Assignment
Please retype the records below exactly, from the first line down to and including the line with "Task: Open the 리포트 navigation link".
Data section Start Marker
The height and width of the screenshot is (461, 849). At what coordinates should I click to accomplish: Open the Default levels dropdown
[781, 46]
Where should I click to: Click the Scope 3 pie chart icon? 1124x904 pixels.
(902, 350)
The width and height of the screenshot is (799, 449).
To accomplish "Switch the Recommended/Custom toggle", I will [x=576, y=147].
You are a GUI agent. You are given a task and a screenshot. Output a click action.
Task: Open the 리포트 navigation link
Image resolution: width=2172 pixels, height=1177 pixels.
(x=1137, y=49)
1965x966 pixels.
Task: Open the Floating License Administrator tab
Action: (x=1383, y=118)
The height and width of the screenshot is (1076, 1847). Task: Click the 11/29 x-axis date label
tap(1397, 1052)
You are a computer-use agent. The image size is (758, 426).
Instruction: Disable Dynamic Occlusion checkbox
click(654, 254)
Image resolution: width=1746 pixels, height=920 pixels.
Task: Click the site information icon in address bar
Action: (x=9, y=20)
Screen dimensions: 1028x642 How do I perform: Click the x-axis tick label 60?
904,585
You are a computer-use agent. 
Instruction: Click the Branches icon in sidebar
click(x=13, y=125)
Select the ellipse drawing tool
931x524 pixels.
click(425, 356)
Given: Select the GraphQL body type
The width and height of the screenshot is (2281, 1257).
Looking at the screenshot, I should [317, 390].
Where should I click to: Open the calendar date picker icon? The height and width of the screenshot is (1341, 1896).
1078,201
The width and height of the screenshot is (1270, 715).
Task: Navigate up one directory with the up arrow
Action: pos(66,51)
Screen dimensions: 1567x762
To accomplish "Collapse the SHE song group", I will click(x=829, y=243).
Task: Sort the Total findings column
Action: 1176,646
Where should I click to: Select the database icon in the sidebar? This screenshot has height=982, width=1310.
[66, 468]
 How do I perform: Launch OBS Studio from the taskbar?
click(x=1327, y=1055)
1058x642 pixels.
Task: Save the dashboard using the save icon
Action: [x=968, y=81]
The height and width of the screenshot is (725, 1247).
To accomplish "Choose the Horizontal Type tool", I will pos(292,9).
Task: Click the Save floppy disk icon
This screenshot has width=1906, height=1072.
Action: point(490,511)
Data section End Marker
Finished task
The height and width of the screenshot is (461, 849). At what coordinates should I click to accomplish: Open the Default levels dropdown
[781, 46]
Where should I click to: Click the Scope 3 pie chart icon? 1124x904 pixels.
(902, 350)
The width and height of the screenshot is (799, 449).
To accomplish "Switch the Recommended/Custom toggle", I will [x=576, y=147].
You are a GUI agent. You are given a task and a screenshot. Output a click action.
Task: Open the 리포트 navigation link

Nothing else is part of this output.